*ACTIVITY*
Would you retype every entry that follows without altering a word?

[Opening GIVEN ENTRIES section]

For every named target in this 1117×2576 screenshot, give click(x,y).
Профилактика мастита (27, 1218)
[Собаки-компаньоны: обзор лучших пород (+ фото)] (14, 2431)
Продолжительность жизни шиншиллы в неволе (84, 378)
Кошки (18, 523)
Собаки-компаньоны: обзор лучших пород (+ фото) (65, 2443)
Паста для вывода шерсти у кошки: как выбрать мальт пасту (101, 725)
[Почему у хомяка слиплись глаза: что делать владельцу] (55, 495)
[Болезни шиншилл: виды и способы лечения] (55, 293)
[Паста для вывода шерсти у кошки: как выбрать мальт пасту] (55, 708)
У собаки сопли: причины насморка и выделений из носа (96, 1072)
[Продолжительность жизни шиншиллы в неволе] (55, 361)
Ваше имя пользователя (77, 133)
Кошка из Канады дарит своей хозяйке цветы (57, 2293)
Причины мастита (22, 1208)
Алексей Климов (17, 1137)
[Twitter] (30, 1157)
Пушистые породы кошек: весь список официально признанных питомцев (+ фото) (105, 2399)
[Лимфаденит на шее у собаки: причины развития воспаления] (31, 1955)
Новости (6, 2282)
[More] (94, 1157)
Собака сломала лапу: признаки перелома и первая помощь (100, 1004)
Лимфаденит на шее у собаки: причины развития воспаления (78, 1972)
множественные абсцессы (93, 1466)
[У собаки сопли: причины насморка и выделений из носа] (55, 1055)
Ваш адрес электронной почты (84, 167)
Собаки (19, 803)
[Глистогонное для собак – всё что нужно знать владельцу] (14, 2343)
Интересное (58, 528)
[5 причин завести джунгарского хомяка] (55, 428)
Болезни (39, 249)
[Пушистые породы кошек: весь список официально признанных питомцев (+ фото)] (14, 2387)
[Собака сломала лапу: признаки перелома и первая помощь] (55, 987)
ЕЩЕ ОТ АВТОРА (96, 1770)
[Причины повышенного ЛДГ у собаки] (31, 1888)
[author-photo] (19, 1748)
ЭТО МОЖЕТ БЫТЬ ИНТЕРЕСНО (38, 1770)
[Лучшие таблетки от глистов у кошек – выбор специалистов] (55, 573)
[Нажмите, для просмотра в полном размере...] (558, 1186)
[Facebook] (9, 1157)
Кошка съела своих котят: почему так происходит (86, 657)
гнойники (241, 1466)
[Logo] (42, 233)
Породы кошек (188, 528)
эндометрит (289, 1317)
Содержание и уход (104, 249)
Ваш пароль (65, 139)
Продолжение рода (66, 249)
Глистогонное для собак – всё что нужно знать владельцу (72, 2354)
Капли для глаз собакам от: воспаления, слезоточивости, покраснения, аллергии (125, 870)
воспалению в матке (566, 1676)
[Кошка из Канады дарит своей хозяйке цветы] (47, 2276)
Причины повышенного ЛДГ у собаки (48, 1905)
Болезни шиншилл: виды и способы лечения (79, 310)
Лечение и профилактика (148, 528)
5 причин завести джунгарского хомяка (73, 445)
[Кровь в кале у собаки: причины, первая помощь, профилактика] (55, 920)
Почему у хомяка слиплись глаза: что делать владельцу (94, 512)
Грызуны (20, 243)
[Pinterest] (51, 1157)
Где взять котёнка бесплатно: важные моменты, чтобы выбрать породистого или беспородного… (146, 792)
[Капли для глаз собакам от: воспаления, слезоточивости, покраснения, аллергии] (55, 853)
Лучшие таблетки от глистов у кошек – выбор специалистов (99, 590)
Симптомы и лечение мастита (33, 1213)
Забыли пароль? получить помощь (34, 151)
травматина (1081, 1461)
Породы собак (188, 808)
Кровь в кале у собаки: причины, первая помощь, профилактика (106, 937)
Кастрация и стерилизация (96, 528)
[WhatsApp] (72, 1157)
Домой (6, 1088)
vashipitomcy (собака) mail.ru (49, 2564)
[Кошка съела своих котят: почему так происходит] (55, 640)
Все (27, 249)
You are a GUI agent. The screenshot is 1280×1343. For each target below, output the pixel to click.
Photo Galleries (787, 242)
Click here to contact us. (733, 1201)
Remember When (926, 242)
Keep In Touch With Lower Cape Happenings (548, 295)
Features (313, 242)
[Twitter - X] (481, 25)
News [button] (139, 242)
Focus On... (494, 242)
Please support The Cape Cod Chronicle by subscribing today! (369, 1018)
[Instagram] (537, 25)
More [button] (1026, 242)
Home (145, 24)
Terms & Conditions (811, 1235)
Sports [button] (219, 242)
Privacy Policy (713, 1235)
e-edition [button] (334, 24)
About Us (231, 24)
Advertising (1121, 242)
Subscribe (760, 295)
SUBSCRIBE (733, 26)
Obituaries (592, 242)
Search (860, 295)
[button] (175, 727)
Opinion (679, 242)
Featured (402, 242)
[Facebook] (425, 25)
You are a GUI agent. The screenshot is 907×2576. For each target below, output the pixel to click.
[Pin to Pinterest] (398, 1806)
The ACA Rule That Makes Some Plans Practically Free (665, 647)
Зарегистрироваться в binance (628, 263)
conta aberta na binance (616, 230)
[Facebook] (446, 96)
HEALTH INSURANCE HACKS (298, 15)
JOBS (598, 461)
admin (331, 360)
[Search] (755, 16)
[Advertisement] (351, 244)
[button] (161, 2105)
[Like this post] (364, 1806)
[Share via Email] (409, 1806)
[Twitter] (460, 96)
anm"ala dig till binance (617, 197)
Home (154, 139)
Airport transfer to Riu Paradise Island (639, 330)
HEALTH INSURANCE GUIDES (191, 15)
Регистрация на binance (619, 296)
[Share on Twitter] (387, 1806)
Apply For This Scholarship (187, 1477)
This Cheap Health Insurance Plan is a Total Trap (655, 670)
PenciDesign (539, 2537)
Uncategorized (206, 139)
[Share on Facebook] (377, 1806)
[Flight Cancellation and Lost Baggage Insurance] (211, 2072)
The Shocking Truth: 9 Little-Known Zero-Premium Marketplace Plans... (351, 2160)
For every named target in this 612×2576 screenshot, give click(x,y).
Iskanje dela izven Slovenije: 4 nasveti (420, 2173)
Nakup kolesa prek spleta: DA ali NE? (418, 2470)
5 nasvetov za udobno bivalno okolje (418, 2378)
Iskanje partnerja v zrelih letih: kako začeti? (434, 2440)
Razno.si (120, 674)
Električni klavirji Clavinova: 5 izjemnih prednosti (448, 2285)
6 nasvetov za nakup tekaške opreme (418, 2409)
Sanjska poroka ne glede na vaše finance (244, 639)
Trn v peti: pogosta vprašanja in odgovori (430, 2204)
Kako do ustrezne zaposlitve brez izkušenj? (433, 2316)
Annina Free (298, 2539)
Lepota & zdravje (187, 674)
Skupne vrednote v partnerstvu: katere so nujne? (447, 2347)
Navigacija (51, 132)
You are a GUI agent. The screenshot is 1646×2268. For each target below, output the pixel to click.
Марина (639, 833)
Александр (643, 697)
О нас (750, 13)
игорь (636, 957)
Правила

[Closing GIVEN ENTRIES section]

*ANSWER SECTION*
For every named target in this 1117×2576 screenshot, give click(x,y).
Профилактика мастита (27, 1218)
[Собаки-компаньоны: обзор лучших пород (+ фото)] (14, 2431)
Продолжительность жизни шиншиллы в неволе (84, 378)
Кошки (18, 523)
Собаки-компаньоны: обзор лучших пород (+ фото) (65, 2443)
Паста для вывода шерсти у кошки: как выбрать мальт пасту (101, 725)
[Почему у хомяка слиплись глаза: что делать владельцу] (55, 495)
[Болезни шиншилл: виды и способы лечения] (55, 293)
[Паста для вывода шерсти у кошки: как выбрать мальт пасту] (55, 708)
У собаки сопли: причины насморка и выделений из носа (96, 1072)
[Продолжительность жизни шиншиллы в неволе] (55, 361)
Ваше имя пользователя (77, 133)
Кошка из Канады дарит своей хозяйке цветы (57, 2293)
Причины мастита (22, 1208)
Алексей Климов (17, 1137)
[Twitter] (30, 1157)
Пушистые породы кошек: весь список официально признанных питомцев (+ фото) (105, 2399)
[Лимфаденит на шее у собаки: причины развития воспаления] (31, 1955)
Новости (6, 2282)
[More] (94, 1157)
Собака сломала лапу: признаки перелома и первая помощь (100, 1004)
Лимфаденит на шее у собаки: причины развития воспаления (78, 1972)
множественные абсцессы (93, 1466)
[У собаки сопли: причины насморка и выделений из носа] (55, 1055)
Ваш адрес электронной почты (84, 167)
Собаки (19, 803)
[Глистогонное для собак – всё что нужно знать владельцу] (14, 2343)
Интересное (58, 528)
[5 причин завести джунгарского хомяка] (55, 428)
Болезни (39, 249)
[Пушистые породы кошек: весь список официально признанных питомцев (+ фото)] (14, 2387)
[Собака сломала лапу: признаки перелома и первая помощь] (55, 987)
ЕЩЕ ОТ АВТОРА (96, 1770)
[Причины повышенного ЛДГ у собаки] (31, 1888)
[author-photo] (19, 1748)
ЭТО МОЖЕТ БЫТЬ ИНТЕРЕСНО (38, 1770)
[Лучшие таблетки от глистов у кошек – выбор специалистов] (55, 573)
[Нажмите, для просмотра в полном размере...] (558, 1186)
[Facebook] (9, 1157)
Кошка съела своих котят: почему так происходит (86, 657)
гнойники (241, 1466)
[Logo] (42, 233)
Породы кошек (188, 528)
эндометрит (289, 1317)
Содержание и уход (104, 249)
Ваш пароль (65, 139)
Продолжение рода (66, 249)
Глистогонное для собак – всё что нужно знать владельцу (72, 2354)
Капли для глаз собакам от: воспаления, слезоточивости, покраснения, аллергии (125, 870)
воспалению в матке (566, 1676)
[Кошка из Канады дарит своей хозяйке цветы] (47, 2276)
Причины повышенного ЛДГ у собаки (48, 1905)
Болезни шиншилл: виды и способы лечения (79, 310)
Лечение и профилактика (148, 528)
5 причин завести джунгарского хомяка (73, 445)
[Кровь в кале у собаки: причины, первая помощь, профилактика] (55, 920)
Почему у хомяка слиплись глаза: что делать владельцу (94, 512)
Грызуны (20, 243)
[Pinterest] (51, 1157)
Где взять котёнка бесплатно: важные моменты, чтобы выбрать породистого или беспородного… (146, 792)
[Капли для глаз собакам от: воспаления, слезоточивости, покраснения, аллергии] (55, 853)
Лучшие таблетки от глистов у кошек – выбор специалистов (99, 590)
Симптомы и лечение мастита (33, 1213)
Забыли пароль? получить помощь (34, 151)
травматина (1081, 1461)
Породы собак (188, 808)
Кровь в кале у собаки: причины, первая помощь, профилактика (106, 937)
Кастрация и стерилизация (96, 528)
[WhatsApp] (72, 1157)
Домой (6, 1088)
vashipitomcy (собака) mail.ru (49, 2564)
[Кошка съела своих котят: почему так происходит] (55, 640)
Все (27, 249)
You are a GUI agent. The screenshot is 1280×1343. For each target below, output the pixel to click.
Photo Galleries (787, 242)
Click here to contact us. (733, 1201)
Remember When (926, 242)
Keep In Touch With Lower Cape Happenings (548, 295)
Features (313, 242)
[Twitter - X] (481, 25)
News [button] (139, 242)
Focus On... (494, 242)
Please support The Cape Cod Chronicle by subscribing today! (369, 1018)
[Instagram] (537, 25)
More [button] (1026, 242)
Home (145, 24)
Terms & Conditions (811, 1235)
Sports [button] (219, 242)
Privacy Policy (713, 1235)
e-edition [button] (334, 24)
About Us (231, 24)
Advertising (1121, 242)
Subscribe (760, 295)
SUBSCRIBE (733, 26)
Obituaries (592, 242)
Search (860, 295)
[button] (175, 727)
Opinion (679, 242)
Featured (402, 242)
[Facebook] (425, 25)
You are a GUI agent. The screenshot is 907×2576. For each target below, output the pixel to click.
[Pin to Pinterest] (398, 1806)
The ACA Rule That Makes Some Plans Practically Free (665, 647)
Зарегистрироваться в binance (628, 263)
conta aberta na binance (616, 230)
[Facebook] (446, 96)
HEALTH INSURANCE HACKS (298, 15)
JOBS (598, 461)
admin (331, 360)
[Search] (755, 16)
[Advertisement] (351, 244)
[button] (161, 2105)
[Like this post] (364, 1806)
[Share via Email] (409, 1806)
[Twitter] (460, 96)
anm"ala dig till binance (617, 197)
Home (154, 139)
Airport transfer to Riu Paradise Island (639, 330)
HEALTH INSURANCE GUIDES (191, 15)
Регистрация на binance (619, 296)
[Share on Twitter] (387, 1806)
Apply For This Scholarship (187, 1477)
This Cheap Health Insurance Plan is a Total Trap (655, 670)
PenciDesign (539, 2537)
Uncategorized (206, 139)
[Share on Facebook] (377, 1806)
[Flight Cancellation and Lost Baggage Insurance] (211, 2072)
The Shocking Truth: 9 Little-Known Zero-Premium Marketplace Plans... (351, 2160)
For every named target in this 612×2576 screenshot, give click(x,y).
Iskanje dela izven Slovenije: 4 nasveti (420, 2173)
Nakup kolesa prek spleta: DA ali NE? (418, 2470)
5 nasvetov za udobno bivalno okolje (418, 2378)
Iskanje partnerja v zrelih letih: kako začeti? (434, 2440)
Razno.si (120, 674)
Električni klavirji Clavinova: 5 izjemnih prednosti (448, 2285)
6 nasvetov za nakup tekaške opreme (418, 2409)
Sanjska poroka ne glede na vaše finance (244, 639)
Trn v peti: pogosta vprašanja in odgovori (430, 2204)
Kako do ustrezne zaposlitve brez izkušenj? (433, 2316)
Annina Free (298, 2539)
Lepota & zdravje (187, 674)
Skupne vrednote v partnerstvu: katere so nujne? (447, 2347)
Navigacija (51, 132)
You are a GUI agent. The screenshot is 1646×2268. For each target below, output the pixel to click.
Марина (639, 833)
Александр (643, 697)
О нас (750, 13)
игорь (636, 957)
Правила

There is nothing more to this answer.